[Records supplied — start]

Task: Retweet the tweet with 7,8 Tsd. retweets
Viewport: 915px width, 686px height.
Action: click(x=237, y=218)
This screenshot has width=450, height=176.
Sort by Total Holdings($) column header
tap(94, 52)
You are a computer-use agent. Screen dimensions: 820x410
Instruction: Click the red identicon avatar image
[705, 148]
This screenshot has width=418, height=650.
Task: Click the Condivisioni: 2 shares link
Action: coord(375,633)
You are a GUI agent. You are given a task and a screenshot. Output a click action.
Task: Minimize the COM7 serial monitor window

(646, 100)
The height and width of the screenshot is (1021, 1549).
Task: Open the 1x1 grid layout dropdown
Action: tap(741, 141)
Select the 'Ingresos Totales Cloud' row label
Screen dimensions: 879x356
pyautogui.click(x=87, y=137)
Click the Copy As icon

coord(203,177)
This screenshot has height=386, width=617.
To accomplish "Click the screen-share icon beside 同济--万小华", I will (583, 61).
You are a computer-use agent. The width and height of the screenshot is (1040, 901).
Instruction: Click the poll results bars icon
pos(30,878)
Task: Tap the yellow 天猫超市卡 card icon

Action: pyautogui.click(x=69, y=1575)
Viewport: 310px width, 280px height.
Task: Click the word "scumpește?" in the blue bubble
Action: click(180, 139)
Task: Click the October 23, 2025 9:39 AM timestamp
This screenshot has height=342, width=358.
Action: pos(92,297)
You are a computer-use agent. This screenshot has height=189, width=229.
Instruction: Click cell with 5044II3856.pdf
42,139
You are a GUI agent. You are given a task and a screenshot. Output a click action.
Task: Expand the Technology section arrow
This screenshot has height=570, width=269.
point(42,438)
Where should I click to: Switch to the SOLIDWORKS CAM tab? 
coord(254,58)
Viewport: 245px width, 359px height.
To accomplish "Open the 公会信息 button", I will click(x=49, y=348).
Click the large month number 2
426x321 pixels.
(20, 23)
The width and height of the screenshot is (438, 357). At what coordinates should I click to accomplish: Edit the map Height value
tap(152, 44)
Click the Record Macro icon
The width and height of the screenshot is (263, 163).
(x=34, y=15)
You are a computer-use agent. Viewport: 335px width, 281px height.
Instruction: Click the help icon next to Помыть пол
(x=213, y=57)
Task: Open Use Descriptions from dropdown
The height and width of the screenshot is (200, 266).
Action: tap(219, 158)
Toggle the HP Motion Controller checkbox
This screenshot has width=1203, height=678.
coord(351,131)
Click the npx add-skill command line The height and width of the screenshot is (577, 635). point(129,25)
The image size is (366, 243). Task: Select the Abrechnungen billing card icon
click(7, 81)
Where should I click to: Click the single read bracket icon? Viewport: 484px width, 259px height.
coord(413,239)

[Records supplied — finish]

- [Description of the task]: Only the lines of the data holding the string "will" are wanted; copy each of them.

- [Exercise output]:
To accomplish "Click the screen-share icon beside 同济--万小华", I will (583, 61).
To accomplish "Open the 公会信息 button", I will click(x=49, y=348).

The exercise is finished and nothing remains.